Wednesday, October 6, 2021




NEW MEMBERSHIP STATISTICS

OF THE EPISCOPAL CHURCH


The Episcopal Church has just released its latest statistics, including the year 2020. The reliability of these figures is obviously dubious since every church suspended regular in-person services in March of 2020. A footnote in the tables indicates the information for "the year" actually covers 1 January to 1 March of 2020. So, the info for "the year" 2020 is  not really for the year 2020.

Find the new data here .

The parts of the Episcopal Church in the United States (some of TEC is in other countries) took a sharp loss in active membership between 2019 and 2020, from 1,637,945 to 1,576,702, a fall of 61,243. That is a percentage decline of 3.74%. The year before, 2018-19, the drop had been 38,404, or 2.29%.

As for the Diocese of South Carolina, it lost membership for the first time since the schism of 2012. Active baptized members declined from 7,763 in 2019 to 7,467 in 2020. Average Sunday Attendance fell from 2,809 in 2019 to 2,654 in 2020 (Jan. and Feb.).

There is no denying the Episcopal Church is losing members. It reached a high in 1967 when it counted twice as many members as it has today. 

However, it just does not make good sense to try to find specific data for church membership, attendance, giving, and services for the calendar year 2020 when the pandemic closed down and severely limited church life for more than three quarters of the year.
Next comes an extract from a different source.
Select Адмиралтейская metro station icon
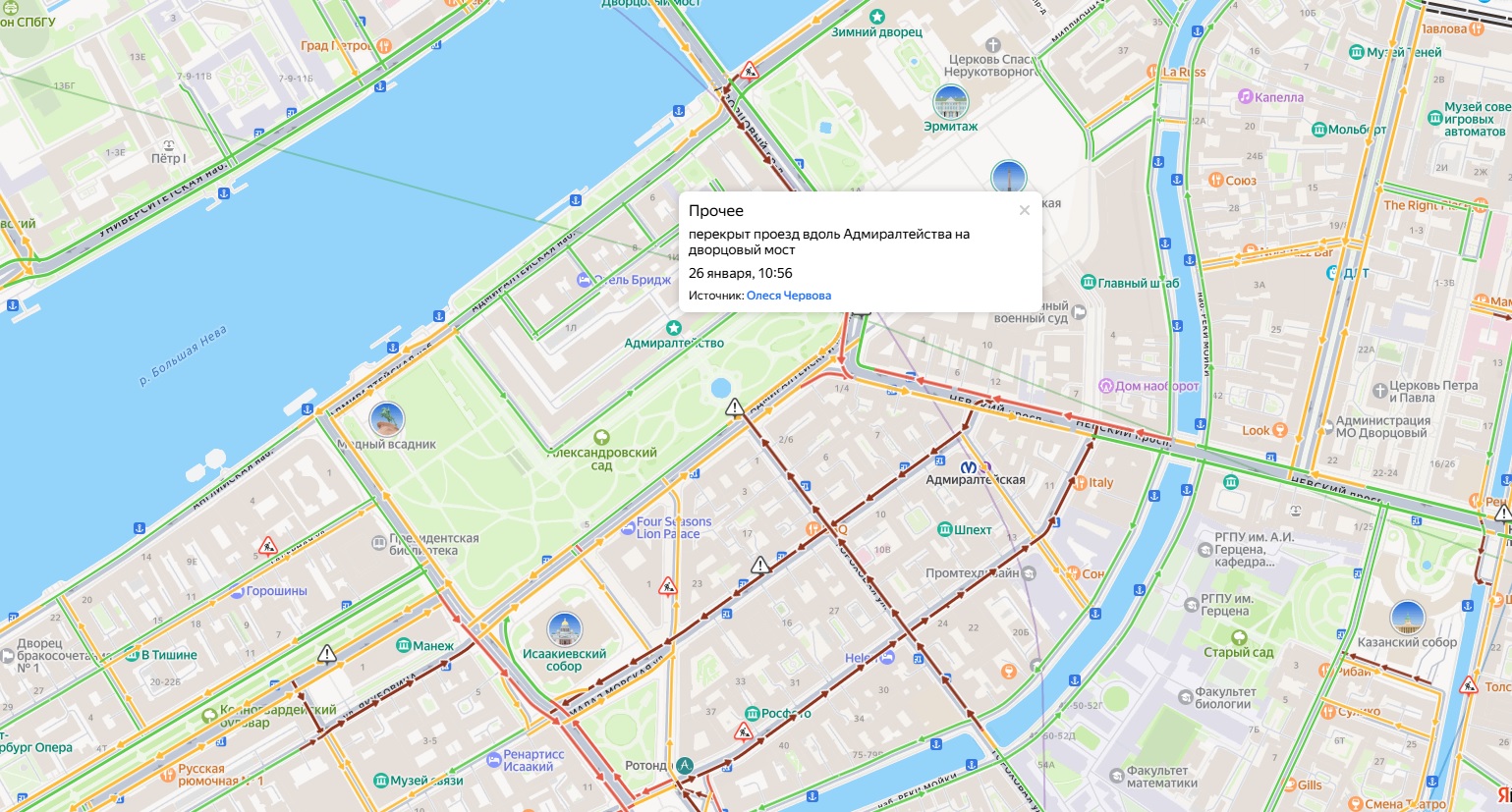tap(968, 467)
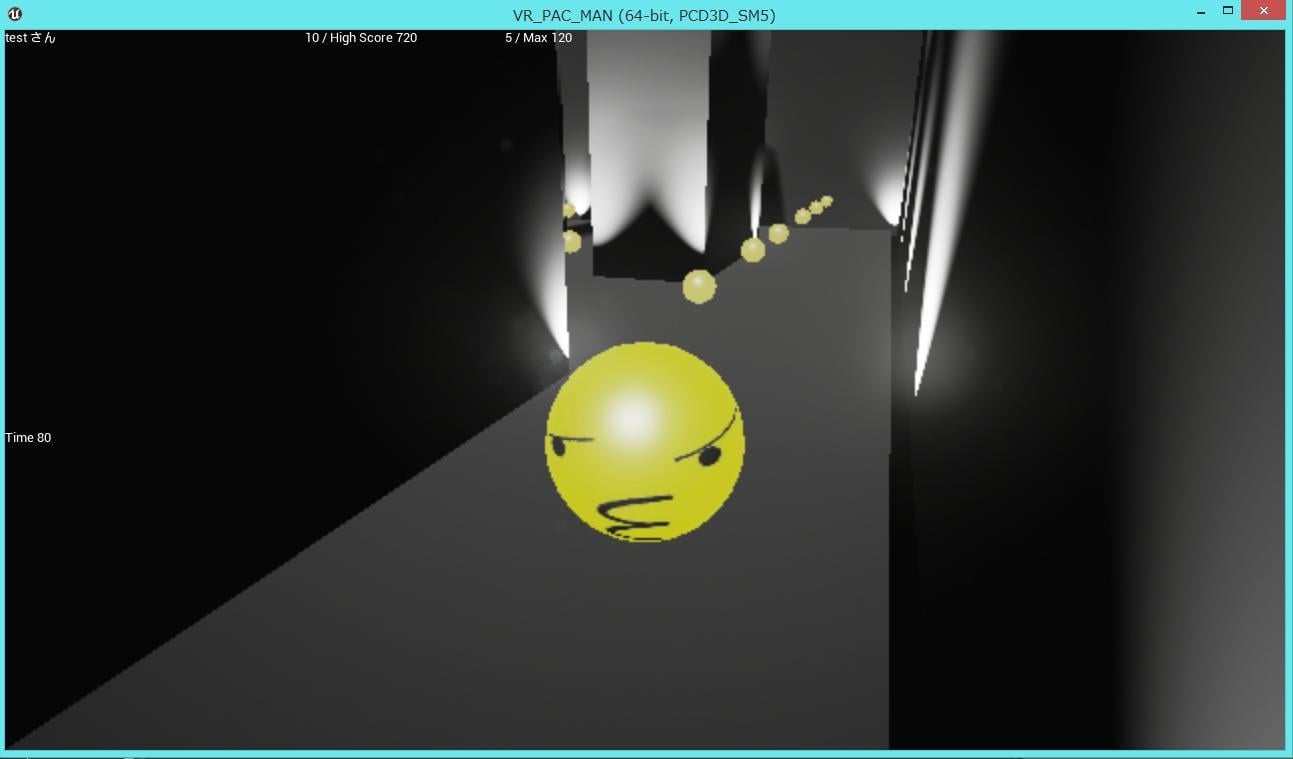This screenshot has width=1293, height=759.
Task: Click the Unreal Engine logo icon
Action: (14, 14)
Indeed, we are going to have to find new metrics to measure public interaction with the church. What we think of as traditional "church" has not returned, even now in late 2021; and no one can be sure it will ever return. So what's the value of using old metrics of traditional church in an age where church itself is being redefined? We will have to find new ways of measuring the public strength of the church, not just of the Episcopal Church, but every denomination. The old statistical tables the church has put out for years are hardly relevant any more. What will take their place is the question at hand. In fact, defining the whole experience of "church" is the question at hand in late 2021 and for the foreseeable future.